JOHN. Come, we'll go visit her, but with this care,
That to no spendthrift we do marry her.

[Exeunt.

ILF. You may chance be deceived, old greybeards; here's he will spend some of it; thanks, thanks, honest butler! Now do I see the happiness of my future estate. I walk me as to-morrow, being the day after my marriage, with my fourteen men in livery-cloaks after me, and step to the wall in some chief streets of the city, though I have no occasion to use it, that the shopkeepers may take notice how many followers stand bare to me. And yet in this latter age, the keeping of men being not in request, I will turn my aforesaid fourteen into two pages and two coaches.
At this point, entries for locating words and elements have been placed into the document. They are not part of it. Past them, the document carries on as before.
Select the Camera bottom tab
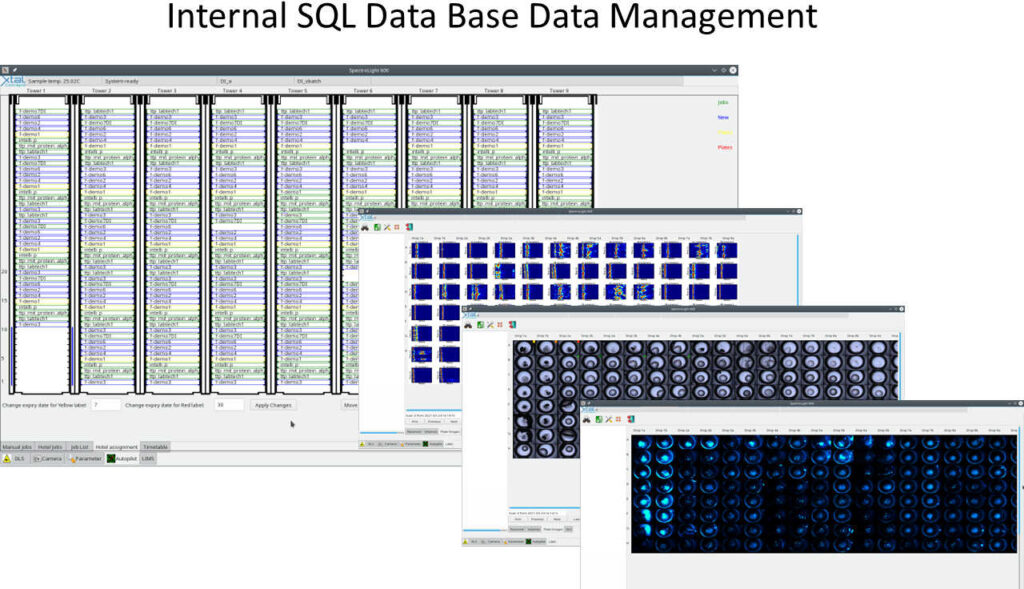The height and width of the screenshot is (589, 1024). click(x=47, y=458)
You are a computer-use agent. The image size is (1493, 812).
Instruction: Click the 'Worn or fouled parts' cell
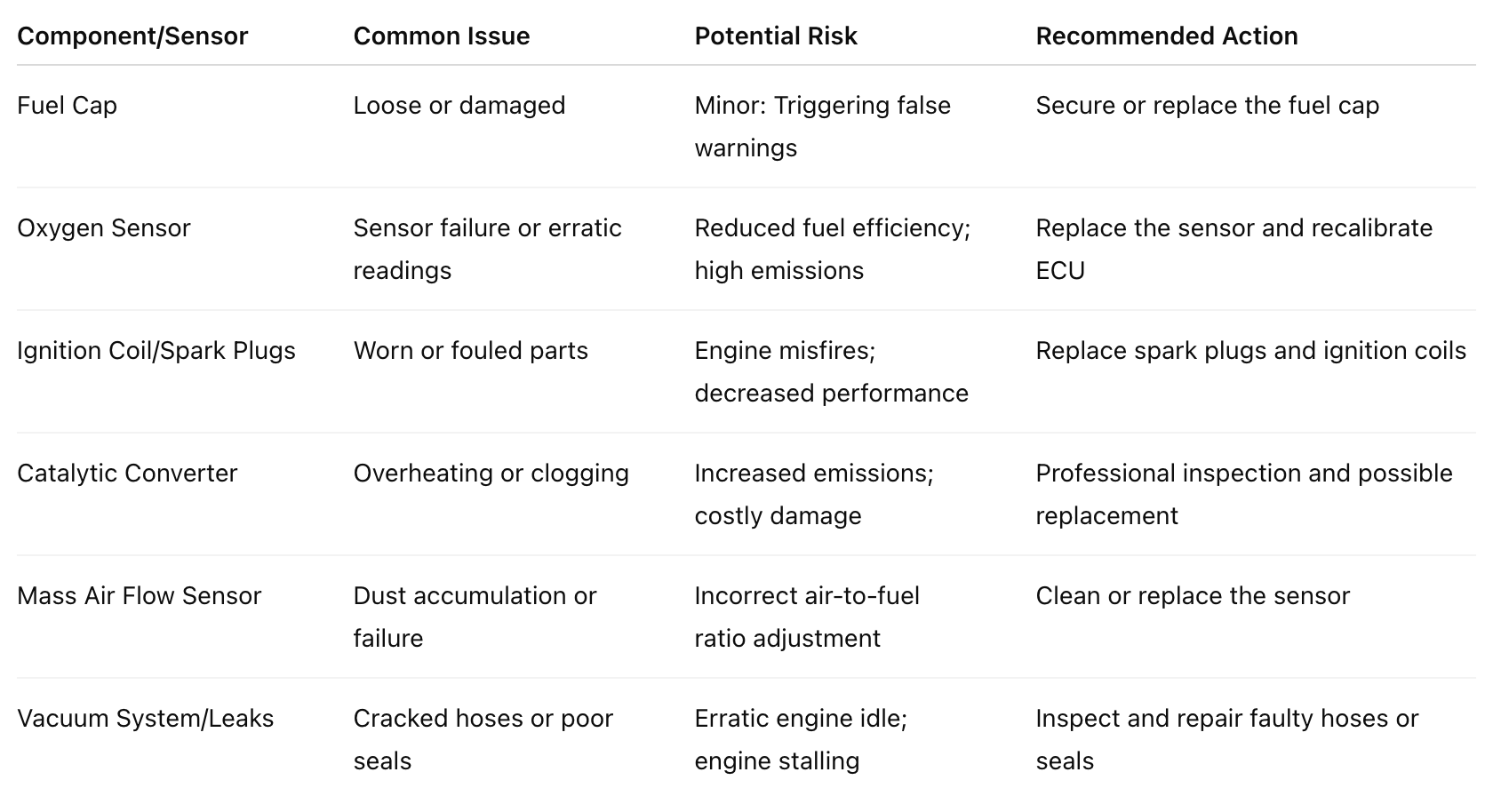tap(471, 351)
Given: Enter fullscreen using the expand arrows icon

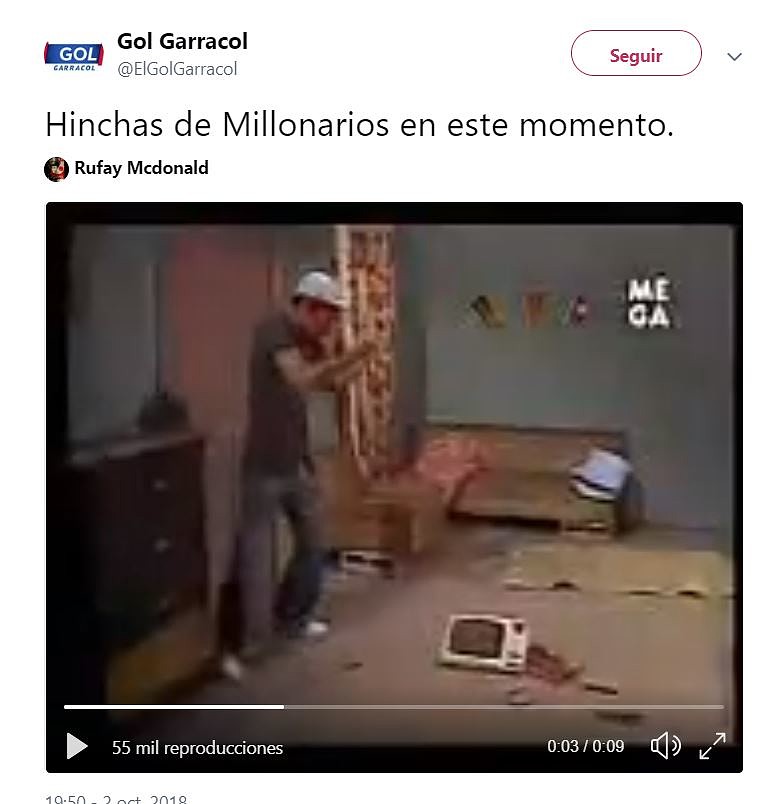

I will get myself into grace at court, run headlong into debt, and then look scurvily upon the city. I will walk you into the presence in the afternoon, having put on a richer suit than I wore in the morning, and call, boy or sirrah. I will have the grace of some great lady, though I pay for't, and at the next triumphs run a-tilt, that when I run my course, though I break not my lance, she may whisper to herself, looking upon my jewel: well-run, my knight. I will now keep great horses, scorning to have a queen to keep me; indeed I will practise all the gallantry in use; for by a wife comes all my happiness.

Enter BUTLER.

BUT. Now, sir, you have heard her uncles, and how do you like them?

ILF. O butler, they have made good thy words, and I am ravished with them.

BUT. And having seen and kissed the gentlewoman, how do you like her?

ILF. O butler, beyond discourse, beyond any element; she's a paragon for a prince, rather than a fit implement for a gentleman.[414]

BUT. Well then, since you like her, and by my means, she shall like you, nothing rests now, but to have you married.

ILF. True, butler, but withal to have her portion!